» **Dataset entries**:
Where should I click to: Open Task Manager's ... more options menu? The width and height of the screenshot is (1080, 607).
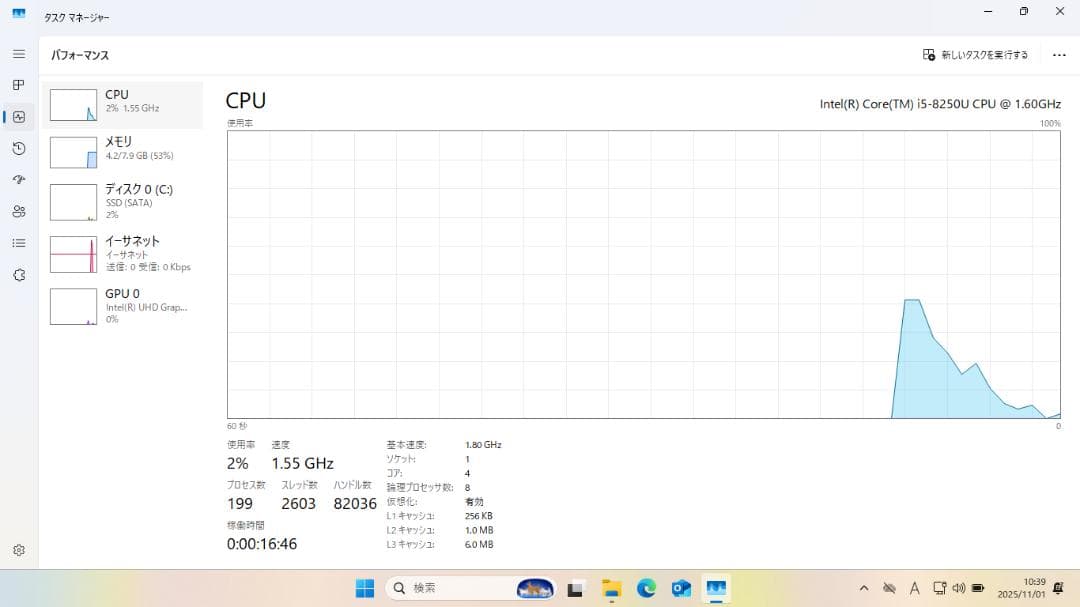click(1060, 55)
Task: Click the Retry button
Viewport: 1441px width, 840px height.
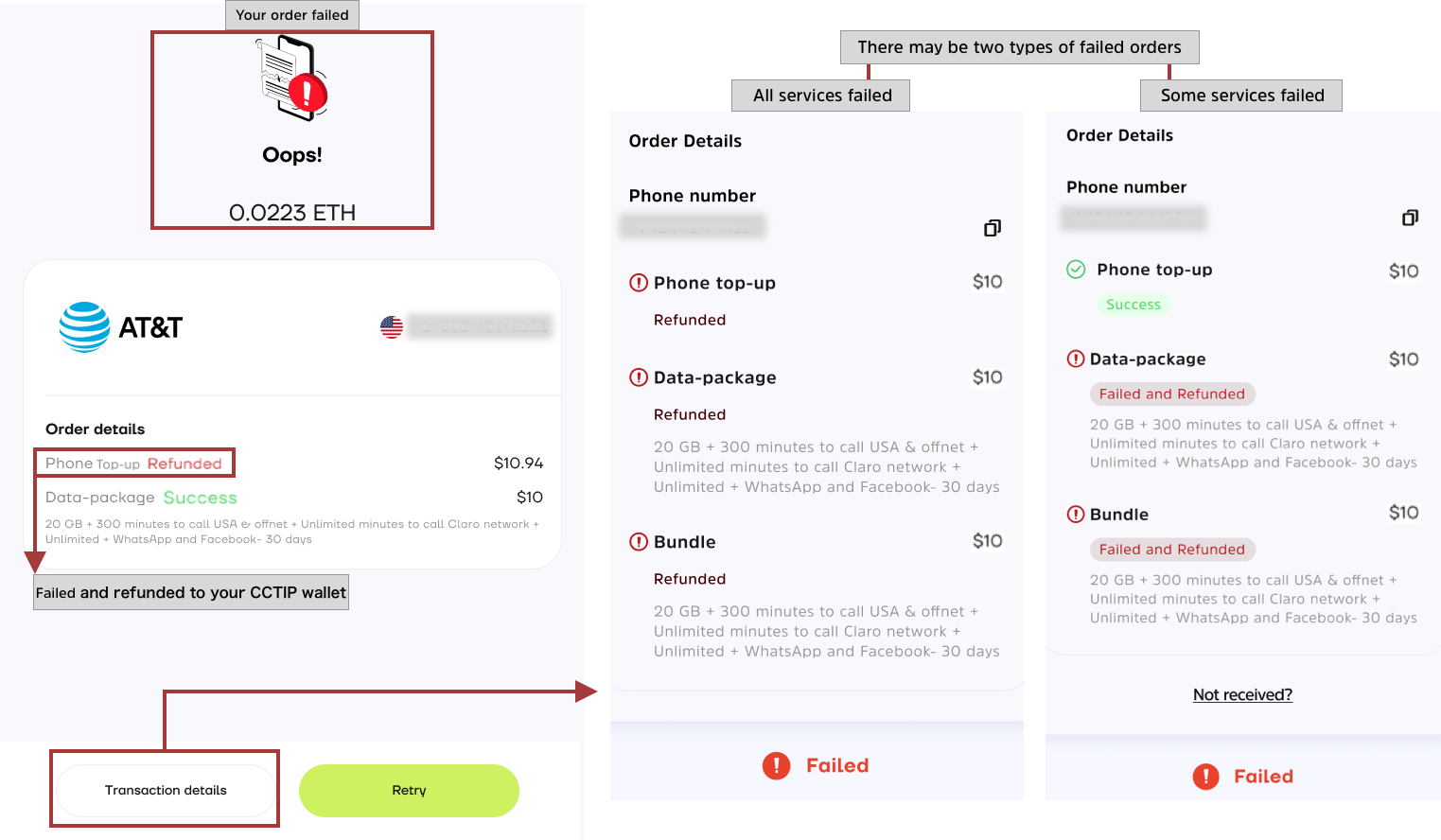Action: [409, 791]
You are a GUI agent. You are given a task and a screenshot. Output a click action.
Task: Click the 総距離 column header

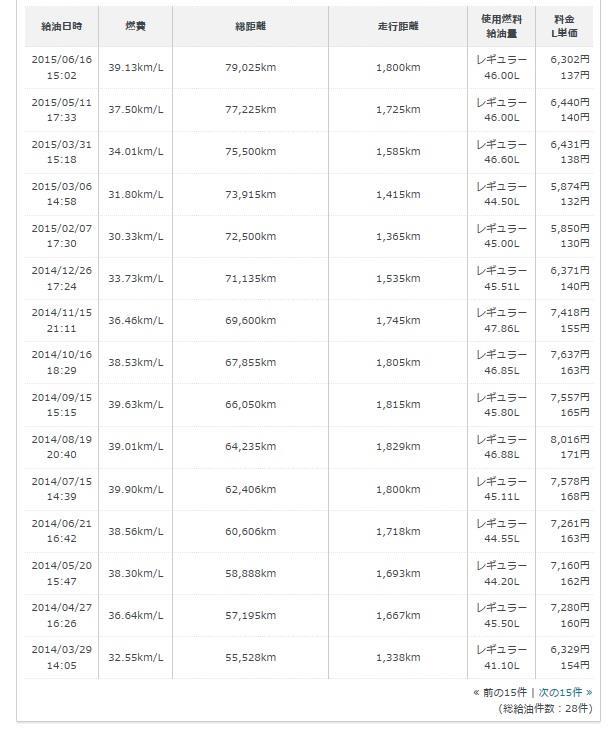coord(250,26)
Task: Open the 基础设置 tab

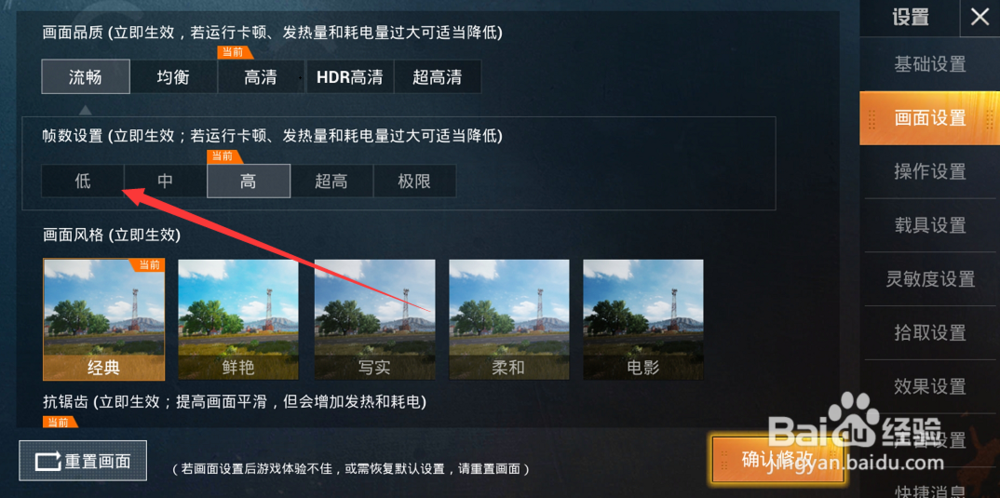Action: 930,64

» **Goal of the exercise**: Write out the records above as a two-column CSV with the header instruction,action and one row for each record. Put its text under instruction and its answer under action, wrap every field in double quotes, turn line breaks into spaces, and omit the pictures.

» **Answer in full**:
instruction,action
"Where should I click to: Open Task Manager's ... more options menu? The width and height of the screenshot is (1080, 607).","click(1060, 55)"
"Task: Click the Retry button Viewport: 1441px width, 840px height.","Action: [409, 791]"
"You are a GUI agent. You are given a task and a screenshot. Output a click action. Task: Click the 総距離 column header","coord(250,26)"
"Task: Open the 基础设置 tab","Action: 930,64"